Jesus is alive… but he may not look like what you think he looks like, or what you’ve been told he looks like... Like Mary Magdalene, you may even see him but not recognize him. Maybe someone told you Jesus looks a certain way, and it turns out that Jesus doesn’t look like that at all.

Jesus may be standing right in front of you, and you might not see him, because you’ve been told that’s not what Jesus looks like.

Mary was looking for someone who was dead; maybe that’s why she didn’t recognize Jesus. Jesus is alive. Jesus brings life. Jesus is life.

If you’re looking for Jesus, but you have in mind a harsh, judgmental, condemning sort of Jesus, then you aren’t going to recognize him when you see him. Because that’s not who he is. Jesus is life. And hope. And affirmation. And good news.

Our job as a church is to help people find Jesus.

American Christianity has hidden Jesus, stolen Jesus, taken Jesus away, but we can change that! We can say: “THIS is Jesus.” We can share the good news that Jesus offers. We can BE good news!
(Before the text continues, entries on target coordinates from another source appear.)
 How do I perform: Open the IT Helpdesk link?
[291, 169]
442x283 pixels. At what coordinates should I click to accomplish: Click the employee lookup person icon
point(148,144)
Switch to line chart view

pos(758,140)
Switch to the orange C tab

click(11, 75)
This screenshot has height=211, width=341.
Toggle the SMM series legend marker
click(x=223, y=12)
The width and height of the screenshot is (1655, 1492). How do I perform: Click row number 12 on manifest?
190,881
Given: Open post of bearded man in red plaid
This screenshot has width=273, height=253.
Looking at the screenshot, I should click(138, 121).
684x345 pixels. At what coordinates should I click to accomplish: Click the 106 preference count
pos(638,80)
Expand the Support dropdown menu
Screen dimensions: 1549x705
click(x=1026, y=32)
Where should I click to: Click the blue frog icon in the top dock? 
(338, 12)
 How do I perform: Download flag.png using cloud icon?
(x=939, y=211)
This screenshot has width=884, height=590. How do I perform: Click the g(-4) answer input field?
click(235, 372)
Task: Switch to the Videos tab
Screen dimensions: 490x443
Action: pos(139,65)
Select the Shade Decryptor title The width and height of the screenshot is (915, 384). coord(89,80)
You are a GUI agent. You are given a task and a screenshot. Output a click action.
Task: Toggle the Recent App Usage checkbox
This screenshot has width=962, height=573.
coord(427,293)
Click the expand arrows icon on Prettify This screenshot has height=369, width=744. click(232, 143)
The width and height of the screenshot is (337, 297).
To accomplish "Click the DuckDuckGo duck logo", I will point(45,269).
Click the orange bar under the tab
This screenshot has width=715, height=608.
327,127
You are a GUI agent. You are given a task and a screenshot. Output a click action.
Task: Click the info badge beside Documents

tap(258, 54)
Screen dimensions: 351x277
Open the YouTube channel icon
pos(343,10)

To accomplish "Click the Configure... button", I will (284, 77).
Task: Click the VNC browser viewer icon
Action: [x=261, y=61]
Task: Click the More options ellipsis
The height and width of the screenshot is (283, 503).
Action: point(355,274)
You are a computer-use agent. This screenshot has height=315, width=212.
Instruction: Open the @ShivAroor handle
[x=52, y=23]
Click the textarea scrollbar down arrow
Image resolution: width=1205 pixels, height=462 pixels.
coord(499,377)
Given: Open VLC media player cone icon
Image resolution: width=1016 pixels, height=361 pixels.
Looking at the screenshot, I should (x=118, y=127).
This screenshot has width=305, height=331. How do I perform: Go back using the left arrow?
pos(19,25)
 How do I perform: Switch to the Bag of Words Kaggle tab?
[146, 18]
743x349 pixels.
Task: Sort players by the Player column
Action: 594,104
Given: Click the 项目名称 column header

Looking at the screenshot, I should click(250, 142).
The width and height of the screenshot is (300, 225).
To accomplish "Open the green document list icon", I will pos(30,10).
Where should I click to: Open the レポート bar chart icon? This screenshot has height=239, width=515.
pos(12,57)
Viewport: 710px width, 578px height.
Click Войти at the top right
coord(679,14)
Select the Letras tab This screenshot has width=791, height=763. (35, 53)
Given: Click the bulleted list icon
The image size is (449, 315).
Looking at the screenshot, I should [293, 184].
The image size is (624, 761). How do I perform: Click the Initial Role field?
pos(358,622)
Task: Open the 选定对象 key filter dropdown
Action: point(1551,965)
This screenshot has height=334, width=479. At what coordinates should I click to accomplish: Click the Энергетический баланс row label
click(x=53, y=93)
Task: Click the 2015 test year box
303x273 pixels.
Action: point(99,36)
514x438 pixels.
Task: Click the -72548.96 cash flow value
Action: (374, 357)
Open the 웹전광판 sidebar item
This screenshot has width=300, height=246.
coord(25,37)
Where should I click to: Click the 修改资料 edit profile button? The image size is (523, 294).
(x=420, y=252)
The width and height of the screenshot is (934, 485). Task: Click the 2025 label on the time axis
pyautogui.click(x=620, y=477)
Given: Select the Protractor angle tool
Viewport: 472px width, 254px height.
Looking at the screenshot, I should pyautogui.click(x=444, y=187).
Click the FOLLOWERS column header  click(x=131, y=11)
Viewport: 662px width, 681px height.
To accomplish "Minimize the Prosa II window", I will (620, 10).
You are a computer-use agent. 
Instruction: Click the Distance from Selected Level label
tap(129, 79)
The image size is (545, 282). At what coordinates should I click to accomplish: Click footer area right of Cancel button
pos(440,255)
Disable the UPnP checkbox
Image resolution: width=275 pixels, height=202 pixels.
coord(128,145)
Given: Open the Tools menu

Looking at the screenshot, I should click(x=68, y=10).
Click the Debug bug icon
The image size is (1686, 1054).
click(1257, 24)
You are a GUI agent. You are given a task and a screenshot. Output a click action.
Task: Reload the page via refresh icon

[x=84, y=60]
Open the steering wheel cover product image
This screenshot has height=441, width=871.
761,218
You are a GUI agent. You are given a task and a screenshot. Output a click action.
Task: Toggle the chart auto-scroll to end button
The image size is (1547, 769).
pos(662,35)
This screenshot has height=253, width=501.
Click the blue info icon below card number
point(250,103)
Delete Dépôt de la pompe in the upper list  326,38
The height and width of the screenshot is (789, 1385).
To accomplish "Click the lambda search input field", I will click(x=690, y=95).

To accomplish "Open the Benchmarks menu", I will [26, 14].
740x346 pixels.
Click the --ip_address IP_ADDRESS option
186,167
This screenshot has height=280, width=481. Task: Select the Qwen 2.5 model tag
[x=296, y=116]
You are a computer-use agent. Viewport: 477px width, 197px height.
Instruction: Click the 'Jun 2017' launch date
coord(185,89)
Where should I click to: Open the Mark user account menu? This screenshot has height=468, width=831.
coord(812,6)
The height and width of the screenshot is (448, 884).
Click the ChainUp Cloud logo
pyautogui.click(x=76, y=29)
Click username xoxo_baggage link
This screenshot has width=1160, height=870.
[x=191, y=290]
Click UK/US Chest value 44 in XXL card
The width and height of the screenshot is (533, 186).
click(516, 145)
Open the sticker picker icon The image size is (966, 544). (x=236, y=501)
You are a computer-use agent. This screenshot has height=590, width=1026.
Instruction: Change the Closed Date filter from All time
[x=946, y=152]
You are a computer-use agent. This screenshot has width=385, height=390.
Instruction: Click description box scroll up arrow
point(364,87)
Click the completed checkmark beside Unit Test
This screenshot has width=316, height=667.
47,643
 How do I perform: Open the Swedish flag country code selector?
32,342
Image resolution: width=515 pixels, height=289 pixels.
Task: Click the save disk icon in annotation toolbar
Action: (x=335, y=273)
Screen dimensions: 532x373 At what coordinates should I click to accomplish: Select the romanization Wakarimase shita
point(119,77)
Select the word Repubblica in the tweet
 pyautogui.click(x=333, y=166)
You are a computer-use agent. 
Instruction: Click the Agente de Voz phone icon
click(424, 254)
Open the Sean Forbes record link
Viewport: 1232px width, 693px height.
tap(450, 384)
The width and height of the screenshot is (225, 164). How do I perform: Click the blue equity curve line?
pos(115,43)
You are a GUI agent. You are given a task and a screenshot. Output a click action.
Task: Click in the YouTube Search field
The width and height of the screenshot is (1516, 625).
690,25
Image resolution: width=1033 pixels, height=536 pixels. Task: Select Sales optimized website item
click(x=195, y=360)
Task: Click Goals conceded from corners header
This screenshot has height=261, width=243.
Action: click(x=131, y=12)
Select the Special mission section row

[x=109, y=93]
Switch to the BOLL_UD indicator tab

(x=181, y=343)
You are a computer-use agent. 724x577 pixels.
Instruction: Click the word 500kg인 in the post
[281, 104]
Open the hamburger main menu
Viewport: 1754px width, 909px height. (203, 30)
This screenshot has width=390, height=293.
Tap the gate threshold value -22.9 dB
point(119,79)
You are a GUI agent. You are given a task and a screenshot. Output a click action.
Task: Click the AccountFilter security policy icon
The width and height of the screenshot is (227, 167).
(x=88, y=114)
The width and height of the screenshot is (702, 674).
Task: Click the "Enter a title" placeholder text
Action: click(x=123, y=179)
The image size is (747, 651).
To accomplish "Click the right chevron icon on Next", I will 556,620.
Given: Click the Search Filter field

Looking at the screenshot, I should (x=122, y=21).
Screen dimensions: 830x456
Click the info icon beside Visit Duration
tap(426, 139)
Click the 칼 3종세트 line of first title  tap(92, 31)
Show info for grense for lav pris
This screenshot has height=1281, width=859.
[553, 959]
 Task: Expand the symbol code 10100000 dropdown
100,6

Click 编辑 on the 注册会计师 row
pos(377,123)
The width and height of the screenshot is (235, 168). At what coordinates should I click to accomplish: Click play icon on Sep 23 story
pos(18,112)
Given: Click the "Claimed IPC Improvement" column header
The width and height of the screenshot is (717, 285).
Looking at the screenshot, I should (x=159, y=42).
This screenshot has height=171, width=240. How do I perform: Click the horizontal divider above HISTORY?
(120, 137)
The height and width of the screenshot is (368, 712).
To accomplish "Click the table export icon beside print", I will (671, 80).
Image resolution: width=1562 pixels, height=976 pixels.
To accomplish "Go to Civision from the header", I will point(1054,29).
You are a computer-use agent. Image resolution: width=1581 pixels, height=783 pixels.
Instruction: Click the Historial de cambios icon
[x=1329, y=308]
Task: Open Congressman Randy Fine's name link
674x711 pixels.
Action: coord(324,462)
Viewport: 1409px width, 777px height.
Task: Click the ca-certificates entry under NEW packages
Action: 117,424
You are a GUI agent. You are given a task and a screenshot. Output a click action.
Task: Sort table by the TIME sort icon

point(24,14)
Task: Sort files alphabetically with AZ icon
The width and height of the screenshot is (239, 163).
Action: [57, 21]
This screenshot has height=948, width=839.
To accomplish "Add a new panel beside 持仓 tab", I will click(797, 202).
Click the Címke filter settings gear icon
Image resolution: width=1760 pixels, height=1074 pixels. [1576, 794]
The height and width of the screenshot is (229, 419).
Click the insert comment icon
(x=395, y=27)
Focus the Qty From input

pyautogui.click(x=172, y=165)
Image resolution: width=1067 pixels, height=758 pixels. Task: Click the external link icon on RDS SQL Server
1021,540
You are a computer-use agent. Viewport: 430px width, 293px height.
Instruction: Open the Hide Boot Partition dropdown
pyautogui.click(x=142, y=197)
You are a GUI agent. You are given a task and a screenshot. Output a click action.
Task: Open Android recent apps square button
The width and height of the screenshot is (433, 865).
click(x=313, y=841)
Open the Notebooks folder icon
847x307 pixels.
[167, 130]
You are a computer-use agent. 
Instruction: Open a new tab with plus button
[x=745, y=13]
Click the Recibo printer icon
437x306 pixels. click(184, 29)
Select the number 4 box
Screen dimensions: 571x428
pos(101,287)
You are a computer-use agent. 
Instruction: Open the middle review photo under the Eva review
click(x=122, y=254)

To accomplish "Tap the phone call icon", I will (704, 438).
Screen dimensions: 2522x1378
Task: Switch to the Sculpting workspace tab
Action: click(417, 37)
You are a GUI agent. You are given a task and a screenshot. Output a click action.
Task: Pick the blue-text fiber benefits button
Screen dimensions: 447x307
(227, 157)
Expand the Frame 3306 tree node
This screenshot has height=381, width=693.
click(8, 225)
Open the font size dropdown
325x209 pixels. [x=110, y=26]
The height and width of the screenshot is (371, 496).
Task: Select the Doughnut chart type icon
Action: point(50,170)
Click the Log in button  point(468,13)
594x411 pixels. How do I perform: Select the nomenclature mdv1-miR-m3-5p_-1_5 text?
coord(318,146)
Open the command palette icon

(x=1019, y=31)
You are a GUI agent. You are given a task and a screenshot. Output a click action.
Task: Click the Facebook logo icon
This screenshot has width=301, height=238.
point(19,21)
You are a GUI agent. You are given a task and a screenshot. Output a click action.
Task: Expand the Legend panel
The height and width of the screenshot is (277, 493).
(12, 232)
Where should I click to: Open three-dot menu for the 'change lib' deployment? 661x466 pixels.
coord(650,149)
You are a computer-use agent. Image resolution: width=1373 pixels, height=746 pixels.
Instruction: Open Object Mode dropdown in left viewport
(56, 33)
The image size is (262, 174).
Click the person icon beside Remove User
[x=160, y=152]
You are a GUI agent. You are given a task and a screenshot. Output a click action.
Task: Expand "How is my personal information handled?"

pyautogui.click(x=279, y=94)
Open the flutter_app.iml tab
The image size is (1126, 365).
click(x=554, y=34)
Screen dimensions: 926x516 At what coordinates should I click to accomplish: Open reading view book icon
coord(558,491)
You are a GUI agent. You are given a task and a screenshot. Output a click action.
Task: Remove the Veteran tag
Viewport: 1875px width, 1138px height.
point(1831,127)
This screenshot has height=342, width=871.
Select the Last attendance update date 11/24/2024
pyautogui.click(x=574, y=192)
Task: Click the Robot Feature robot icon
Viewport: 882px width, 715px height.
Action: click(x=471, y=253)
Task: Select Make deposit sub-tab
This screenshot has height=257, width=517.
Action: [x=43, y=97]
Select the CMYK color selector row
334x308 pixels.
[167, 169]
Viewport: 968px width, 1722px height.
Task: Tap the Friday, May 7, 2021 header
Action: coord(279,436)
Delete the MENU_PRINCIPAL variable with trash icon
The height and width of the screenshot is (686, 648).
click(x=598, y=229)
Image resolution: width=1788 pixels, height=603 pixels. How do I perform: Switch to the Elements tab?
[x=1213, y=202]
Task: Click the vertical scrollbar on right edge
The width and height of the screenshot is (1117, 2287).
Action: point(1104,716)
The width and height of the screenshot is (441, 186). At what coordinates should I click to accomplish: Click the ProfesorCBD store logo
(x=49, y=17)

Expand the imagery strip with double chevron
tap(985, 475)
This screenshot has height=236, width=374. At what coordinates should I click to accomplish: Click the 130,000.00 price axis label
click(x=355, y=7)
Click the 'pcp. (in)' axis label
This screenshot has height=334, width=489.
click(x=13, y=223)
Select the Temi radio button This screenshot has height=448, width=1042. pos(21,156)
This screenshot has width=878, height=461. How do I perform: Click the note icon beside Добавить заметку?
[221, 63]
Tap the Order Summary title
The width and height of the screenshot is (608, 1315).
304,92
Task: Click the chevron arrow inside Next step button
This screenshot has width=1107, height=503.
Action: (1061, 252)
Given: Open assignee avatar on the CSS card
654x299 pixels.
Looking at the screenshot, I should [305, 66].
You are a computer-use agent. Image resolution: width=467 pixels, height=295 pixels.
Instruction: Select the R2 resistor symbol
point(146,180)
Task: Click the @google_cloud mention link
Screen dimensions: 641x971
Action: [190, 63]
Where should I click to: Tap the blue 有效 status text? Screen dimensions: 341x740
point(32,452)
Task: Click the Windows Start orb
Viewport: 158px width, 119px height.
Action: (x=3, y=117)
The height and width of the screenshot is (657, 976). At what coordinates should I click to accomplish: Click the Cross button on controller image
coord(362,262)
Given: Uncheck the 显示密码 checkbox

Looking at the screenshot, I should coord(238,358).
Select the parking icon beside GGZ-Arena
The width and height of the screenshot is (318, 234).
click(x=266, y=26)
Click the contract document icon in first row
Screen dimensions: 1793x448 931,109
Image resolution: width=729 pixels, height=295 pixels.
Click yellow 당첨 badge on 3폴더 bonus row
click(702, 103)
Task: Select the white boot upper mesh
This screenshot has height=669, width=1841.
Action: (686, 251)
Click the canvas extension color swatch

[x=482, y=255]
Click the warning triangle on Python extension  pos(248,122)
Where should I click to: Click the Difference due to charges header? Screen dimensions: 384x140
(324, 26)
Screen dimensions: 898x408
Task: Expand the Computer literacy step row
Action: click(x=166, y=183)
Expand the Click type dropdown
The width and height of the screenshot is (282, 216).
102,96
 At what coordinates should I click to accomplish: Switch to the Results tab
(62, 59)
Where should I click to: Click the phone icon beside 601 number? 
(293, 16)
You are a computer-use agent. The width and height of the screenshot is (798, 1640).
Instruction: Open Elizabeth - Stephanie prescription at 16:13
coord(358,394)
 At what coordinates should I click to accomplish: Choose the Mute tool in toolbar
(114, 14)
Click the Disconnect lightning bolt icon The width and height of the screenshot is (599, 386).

The world needs a church that brings good news to Stephon and Emma and David and Jaclyn and Alex and Cameron and Taseen and Naheen and Leelah and all people who have been oppressed, condemned, threatened, judged, or persecuted.

The world needs a church that brings people to Jesus - The living, resurrected Son of God, who brings wholeness and life in abundance to all.

The world needs a church that, instead of adding weight to the already burdened shoulders of so many, helps lift that weight from them, and helps them to stand tall.

We can be that church! We can be the church of new life and hope and good news. We can be the church that helps people find Jesus.